Implementing IT systems isn’t always a joy. Once the elation of the sale has faded there’s the hard work of making the software meet the client’s expectations. Whether or not those expectations are ambitious and unrealistic or entirely reasonable, they are bound to be slightly different from yours. It’s like a marriage, perhaps. You never really know what you’re getting in to.
There are many difficult compromises to make during configuration, implementation and training, and then there are the unexpected horrors that occur when you finally go live, however much testing you do, but after some difficulties days and weeks things settle down, and the frowns begin to dissolve into smiles.
It’s a predictable trajectory:
- Elation at the start of the project
- Realism as it progresses
- Optimism as it goes live
- Horror at what happens next
- Gradual habituation
- Ultimate satisfaction
Some months ago I wrote about a large CRM project our LLP CRM division executed for a medical clinic in Prague (see Too Scared to Visit the Doctor). It was the clinic I go to myself, and for a while I was almost afraid to go because the receptionists were using the system and weren’t entirely happy with it. No matter that the problems weren’t our fault (some technical problems deep in the software that we resell, not in any software that we write ourselves), our users weren’t happy, and we were the supplier.
But time went by and the problems got solved, and then, surprise, surprise, our users began to like what we’d built for them.
And then, acute disappointment.
One of the worst things that can happen during any kind of sales process is getting to the point where your potential customer is just about to sign the order, and then hearing that your they’re going to be taken over by another larger company. You might as well begin again, but there’s often no point. The most likely outcome is that the company you’re talking to will be forced to implement the software that their new parent company uses. Acquisition of your customer can be equally disturbing.
So, just when they had begun to like us and our software, we were officially informed that they’d been taken over and would abandon the software we’d put together for them in favour of the software their new parent uses.

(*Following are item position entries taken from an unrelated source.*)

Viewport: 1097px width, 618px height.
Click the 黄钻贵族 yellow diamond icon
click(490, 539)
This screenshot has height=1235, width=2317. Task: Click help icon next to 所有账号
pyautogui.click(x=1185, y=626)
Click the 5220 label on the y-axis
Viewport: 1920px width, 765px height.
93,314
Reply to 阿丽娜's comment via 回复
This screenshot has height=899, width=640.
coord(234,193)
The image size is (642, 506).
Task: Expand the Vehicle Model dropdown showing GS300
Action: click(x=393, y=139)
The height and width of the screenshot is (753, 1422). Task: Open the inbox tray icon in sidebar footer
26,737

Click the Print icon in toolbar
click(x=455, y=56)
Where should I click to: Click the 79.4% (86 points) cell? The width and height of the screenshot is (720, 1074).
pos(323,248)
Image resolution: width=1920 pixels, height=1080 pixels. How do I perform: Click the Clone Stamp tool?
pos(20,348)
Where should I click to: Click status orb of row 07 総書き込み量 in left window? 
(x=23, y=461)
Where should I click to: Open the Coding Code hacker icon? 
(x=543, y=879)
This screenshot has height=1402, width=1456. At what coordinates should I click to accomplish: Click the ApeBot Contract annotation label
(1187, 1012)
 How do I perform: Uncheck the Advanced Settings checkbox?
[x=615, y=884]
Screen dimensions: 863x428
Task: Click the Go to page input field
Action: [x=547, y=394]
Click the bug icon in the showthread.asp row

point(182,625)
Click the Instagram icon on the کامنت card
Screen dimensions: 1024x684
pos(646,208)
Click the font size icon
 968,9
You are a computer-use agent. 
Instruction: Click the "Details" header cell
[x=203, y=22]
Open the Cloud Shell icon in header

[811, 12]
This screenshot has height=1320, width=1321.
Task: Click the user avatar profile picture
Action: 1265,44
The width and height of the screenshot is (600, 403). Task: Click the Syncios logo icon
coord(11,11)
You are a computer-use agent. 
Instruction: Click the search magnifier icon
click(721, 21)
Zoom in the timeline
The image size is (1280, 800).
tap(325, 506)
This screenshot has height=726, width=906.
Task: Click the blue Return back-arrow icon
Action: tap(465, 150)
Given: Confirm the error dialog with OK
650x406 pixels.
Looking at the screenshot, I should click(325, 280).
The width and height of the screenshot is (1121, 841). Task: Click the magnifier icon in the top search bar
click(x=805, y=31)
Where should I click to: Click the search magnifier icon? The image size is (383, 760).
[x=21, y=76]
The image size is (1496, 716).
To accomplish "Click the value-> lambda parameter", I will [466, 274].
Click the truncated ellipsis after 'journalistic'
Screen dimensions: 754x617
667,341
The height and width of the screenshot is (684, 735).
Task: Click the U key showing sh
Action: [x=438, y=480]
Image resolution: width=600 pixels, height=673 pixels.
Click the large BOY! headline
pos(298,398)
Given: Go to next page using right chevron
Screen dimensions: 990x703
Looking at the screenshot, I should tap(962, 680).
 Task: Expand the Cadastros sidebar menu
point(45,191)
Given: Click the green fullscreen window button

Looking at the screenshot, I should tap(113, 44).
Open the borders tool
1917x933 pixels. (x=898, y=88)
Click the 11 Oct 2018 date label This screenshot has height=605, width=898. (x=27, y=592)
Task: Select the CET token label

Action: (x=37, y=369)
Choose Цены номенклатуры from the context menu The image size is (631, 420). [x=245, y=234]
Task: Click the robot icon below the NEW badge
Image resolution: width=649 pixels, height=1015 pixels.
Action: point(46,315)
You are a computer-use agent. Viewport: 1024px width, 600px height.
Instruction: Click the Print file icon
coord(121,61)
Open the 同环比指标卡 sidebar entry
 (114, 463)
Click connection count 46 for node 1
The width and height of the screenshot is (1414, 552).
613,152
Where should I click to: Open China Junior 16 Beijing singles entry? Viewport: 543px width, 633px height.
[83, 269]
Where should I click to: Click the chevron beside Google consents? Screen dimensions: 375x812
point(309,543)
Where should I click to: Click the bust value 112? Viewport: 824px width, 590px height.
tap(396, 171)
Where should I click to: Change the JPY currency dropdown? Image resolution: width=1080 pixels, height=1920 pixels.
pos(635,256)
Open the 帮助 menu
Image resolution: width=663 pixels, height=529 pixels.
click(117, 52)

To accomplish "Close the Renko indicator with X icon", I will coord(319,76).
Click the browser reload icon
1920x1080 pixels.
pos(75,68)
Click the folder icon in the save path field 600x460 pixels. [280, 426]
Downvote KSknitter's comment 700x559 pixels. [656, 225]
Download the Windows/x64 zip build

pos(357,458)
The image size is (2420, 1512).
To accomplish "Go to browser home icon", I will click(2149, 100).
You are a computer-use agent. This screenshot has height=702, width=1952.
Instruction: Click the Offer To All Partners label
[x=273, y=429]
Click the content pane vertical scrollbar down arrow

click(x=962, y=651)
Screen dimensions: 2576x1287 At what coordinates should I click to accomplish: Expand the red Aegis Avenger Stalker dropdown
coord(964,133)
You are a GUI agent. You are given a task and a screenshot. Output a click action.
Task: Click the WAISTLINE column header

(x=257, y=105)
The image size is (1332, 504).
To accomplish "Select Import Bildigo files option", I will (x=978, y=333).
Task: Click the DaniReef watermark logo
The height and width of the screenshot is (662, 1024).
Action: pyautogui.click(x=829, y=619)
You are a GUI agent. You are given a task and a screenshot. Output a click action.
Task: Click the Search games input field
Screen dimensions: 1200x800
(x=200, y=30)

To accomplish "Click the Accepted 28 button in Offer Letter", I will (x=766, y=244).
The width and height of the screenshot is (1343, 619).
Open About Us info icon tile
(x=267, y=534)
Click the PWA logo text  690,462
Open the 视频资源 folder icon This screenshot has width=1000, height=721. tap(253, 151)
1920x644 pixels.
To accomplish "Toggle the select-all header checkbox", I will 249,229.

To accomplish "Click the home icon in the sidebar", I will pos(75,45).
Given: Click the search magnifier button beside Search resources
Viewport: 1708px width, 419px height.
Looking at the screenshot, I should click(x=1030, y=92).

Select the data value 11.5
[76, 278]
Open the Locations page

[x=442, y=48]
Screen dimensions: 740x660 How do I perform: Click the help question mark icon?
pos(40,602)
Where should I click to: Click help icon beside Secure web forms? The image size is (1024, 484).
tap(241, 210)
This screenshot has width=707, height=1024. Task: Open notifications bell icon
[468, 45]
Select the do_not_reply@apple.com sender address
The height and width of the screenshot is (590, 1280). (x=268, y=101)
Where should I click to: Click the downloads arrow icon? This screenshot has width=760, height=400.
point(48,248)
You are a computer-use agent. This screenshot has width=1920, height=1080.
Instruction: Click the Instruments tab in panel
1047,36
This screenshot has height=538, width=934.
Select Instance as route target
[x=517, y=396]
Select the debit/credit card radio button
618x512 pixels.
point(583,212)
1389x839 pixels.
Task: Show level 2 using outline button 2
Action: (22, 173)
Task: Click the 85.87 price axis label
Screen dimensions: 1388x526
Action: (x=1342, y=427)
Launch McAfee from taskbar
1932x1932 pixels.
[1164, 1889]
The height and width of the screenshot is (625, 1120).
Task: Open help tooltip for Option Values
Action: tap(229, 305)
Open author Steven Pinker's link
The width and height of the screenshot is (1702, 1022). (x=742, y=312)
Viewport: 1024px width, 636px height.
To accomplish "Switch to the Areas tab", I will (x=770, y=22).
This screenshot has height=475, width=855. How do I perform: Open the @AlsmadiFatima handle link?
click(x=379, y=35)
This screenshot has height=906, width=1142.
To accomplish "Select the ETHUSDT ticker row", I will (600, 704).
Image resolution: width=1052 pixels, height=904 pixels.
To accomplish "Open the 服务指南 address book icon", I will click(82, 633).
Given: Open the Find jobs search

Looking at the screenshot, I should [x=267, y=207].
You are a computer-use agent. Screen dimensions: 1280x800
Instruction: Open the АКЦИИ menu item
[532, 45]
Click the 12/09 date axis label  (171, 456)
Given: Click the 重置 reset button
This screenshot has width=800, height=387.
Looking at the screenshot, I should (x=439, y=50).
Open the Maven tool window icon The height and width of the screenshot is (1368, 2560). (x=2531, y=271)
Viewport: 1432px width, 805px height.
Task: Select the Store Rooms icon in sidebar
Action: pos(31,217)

Our contract was terminated, we expected to hear no more, and we closed our files on this client.
And then they changed their mind. After an extensive analysis of their system and ‘our’ system they decided to do the opposite, a kind of reverse takeover, at least in terms of CRM systems. So we’re back in the game again, and they will have to buy more licenses too.
It’s a case of double glee. Not only do we get our client back in a larger incarnation, but we know that what we did was good, was liked, was appreciated, was better than its competition.